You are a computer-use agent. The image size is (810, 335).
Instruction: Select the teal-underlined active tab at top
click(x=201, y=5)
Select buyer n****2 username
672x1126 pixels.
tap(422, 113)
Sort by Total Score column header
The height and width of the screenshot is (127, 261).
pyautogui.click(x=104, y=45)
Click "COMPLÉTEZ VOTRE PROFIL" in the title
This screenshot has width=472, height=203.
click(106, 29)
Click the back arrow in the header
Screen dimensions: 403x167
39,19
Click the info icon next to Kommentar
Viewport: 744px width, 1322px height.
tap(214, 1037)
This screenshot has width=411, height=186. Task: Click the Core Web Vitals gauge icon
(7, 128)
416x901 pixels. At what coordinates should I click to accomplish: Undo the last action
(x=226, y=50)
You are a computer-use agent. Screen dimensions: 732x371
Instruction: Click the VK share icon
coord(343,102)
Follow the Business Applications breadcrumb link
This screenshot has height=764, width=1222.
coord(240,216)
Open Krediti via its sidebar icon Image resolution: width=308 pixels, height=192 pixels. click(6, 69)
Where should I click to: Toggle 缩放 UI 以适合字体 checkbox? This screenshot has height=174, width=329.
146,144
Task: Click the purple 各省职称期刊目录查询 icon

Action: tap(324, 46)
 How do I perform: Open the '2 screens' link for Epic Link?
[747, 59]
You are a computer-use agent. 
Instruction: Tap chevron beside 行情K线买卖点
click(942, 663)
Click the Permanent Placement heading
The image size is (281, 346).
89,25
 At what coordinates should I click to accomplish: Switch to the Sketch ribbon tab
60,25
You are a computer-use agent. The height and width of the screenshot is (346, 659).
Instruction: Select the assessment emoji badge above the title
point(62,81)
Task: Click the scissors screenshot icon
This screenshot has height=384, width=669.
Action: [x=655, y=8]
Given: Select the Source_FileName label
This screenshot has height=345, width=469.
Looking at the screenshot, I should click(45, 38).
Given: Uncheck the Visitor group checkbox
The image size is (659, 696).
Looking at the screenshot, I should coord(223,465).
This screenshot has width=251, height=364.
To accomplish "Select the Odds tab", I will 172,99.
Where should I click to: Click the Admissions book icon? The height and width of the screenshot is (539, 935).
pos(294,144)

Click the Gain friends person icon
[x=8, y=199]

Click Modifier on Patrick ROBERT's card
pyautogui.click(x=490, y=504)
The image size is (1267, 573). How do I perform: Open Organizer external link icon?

+-------+

Exercise objective:
What you give back must match the material exactly, beginning with its first line and ending with the line holding "Task: Click the scissors screenshot icon".

Output:
You are a computer-use agent. The image size is (810, 335).
Instruction: Select the teal-underlined active tab at top
click(x=201, y=5)
Select buyer n****2 username
672x1126 pixels.
tap(422, 113)
Sort by Total Score column header
The height and width of the screenshot is (127, 261).
pyautogui.click(x=104, y=45)
Click "COMPLÉTEZ VOTRE PROFIL" in the title
This screenshot has width=472, height=203.
click(106, 29)
Click the back arrow in the header
Screen dimensions: 403x167
39,19
Click the info icon next to Kommentar
Viewport: 744px width, 1322px height.
tap(214, 1037)
This screenshot has width=411, height=186. Task: Click the Core Web Vitals gauge icon
(7, 128)
416x901 pixels. At what coordinates should I click to accomplish: Undo the last action
(x=226, y=50)
You are a computer-use agent. Screen dimensions: 732x371
Instruction: Click the VK share icon
coord(343,102)
Follow the Business Applications breadcrumb link
This screenshot has height=764, width=1222.
coord(240,216)
Open Krediti via its sidebar icon Image resolution: width=308 pixels, height=192 pixels. click(6, 69)
Where should I click to: Toggle 缩放 UI 以适合字体 checkbox? This screenshot has height=174, width=329.
146,144
Task: Click the purple 各省职称期刊目录查询 icon

Action: tap(324, 46)
 How do I perform: Open the '2 screens' link for Epic Link?
[747, 59]
You are a computer-use agent. 
Instruction: Tap chevron beside 行情K线买卖点
click(942, 663)
Click the Permanent Placement heading
The image size is (281, 346).
89,25
 At what coordinates should I click to accomplish: Switch to the Sketch ribbon tab
60,25
You are a computer-use agent. The height and width of the screenshot is (346, 659).
Instruction: Select the assessment emoji badge above the title
point(62,81)
Task: Click the scissors screenshot icon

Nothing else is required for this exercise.